* Selected excerpt:
━━━━━━━━

The influential judgment will be welcomed by employers looking at whether they can set their own retirement ages at a time when many older workers delay retirement because of shrinking pensions.  However, the judgment still leaves open the big question of whether 65 (or any other age) would be a justifiable retirement age across the board.  Whilst in Mr Seldon’s case, the firm may have been justified setting a retirement age for positions at the top of the firm on the grounds of succession planning, the Court would probably have come to a different conclusion if Mr Seldon had been a junior employee in a sedentary role.  Employers will have to consider the specific factors of each case.

━━━━━━━━

* Data provided:
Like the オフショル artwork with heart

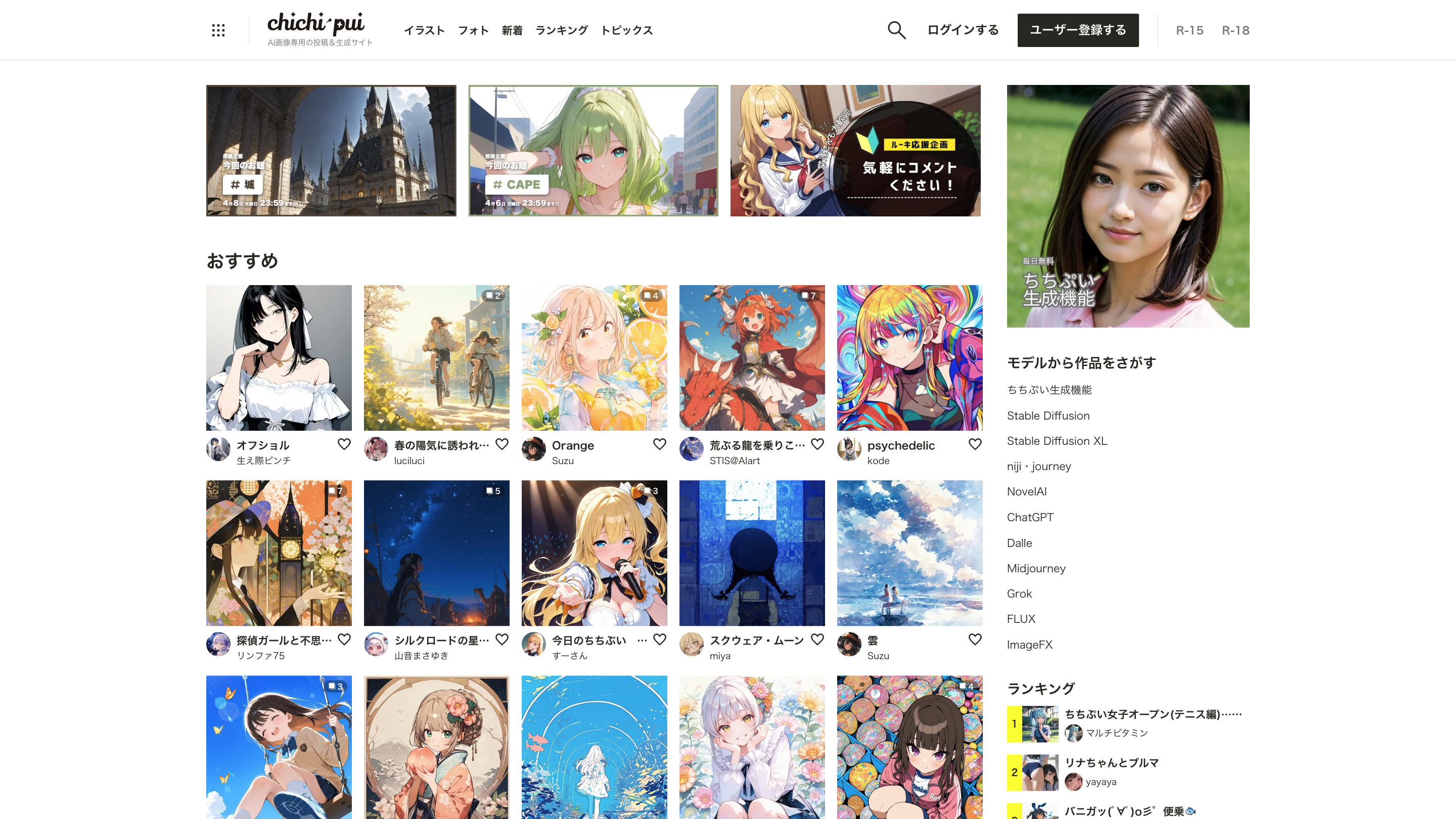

━━━━━━━━

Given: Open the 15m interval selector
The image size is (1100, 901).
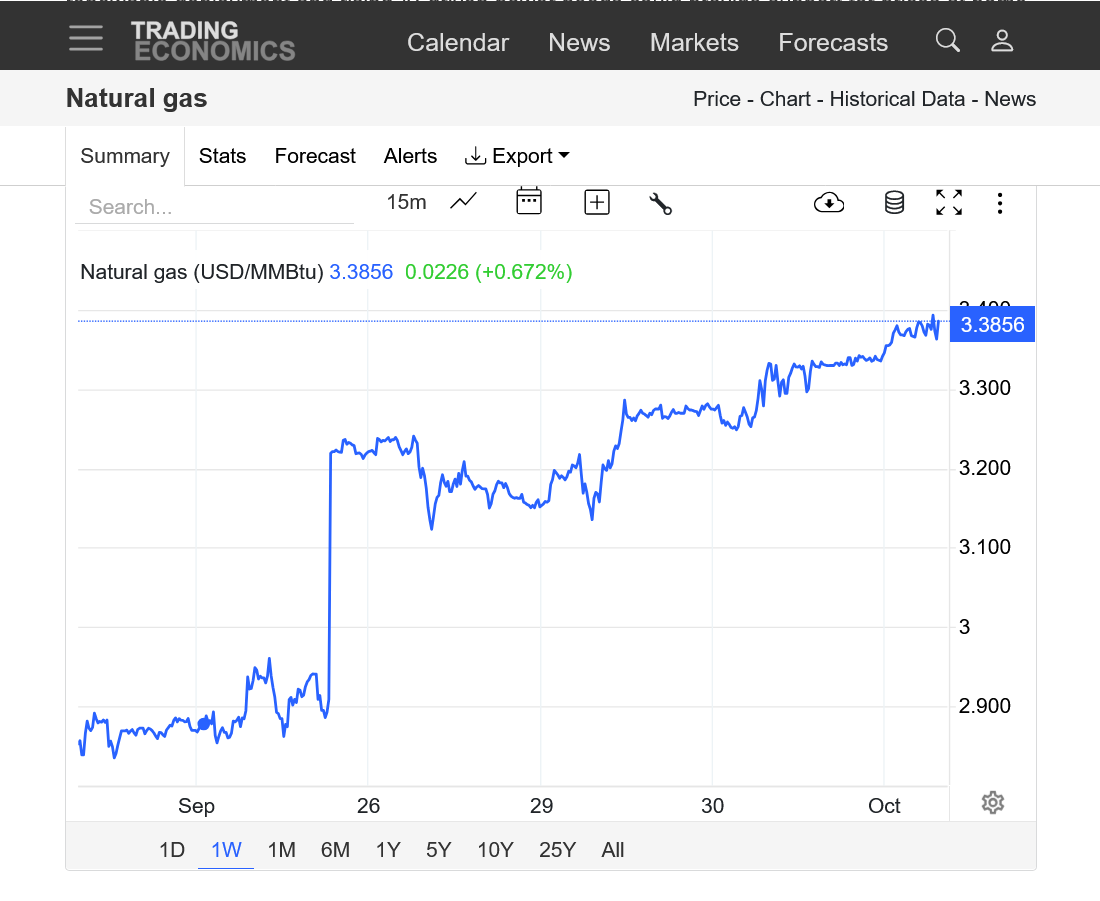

━━━━━━━━

* What you will do: According to the retirement-age text above, why may Mr Seldon's firm have been justified in setting a retirement age for positions at the top of the firm? Answer in one to three sentences.

* Full response: The firm may have been justified on the grounds of succession planning for positions at the top of the firm.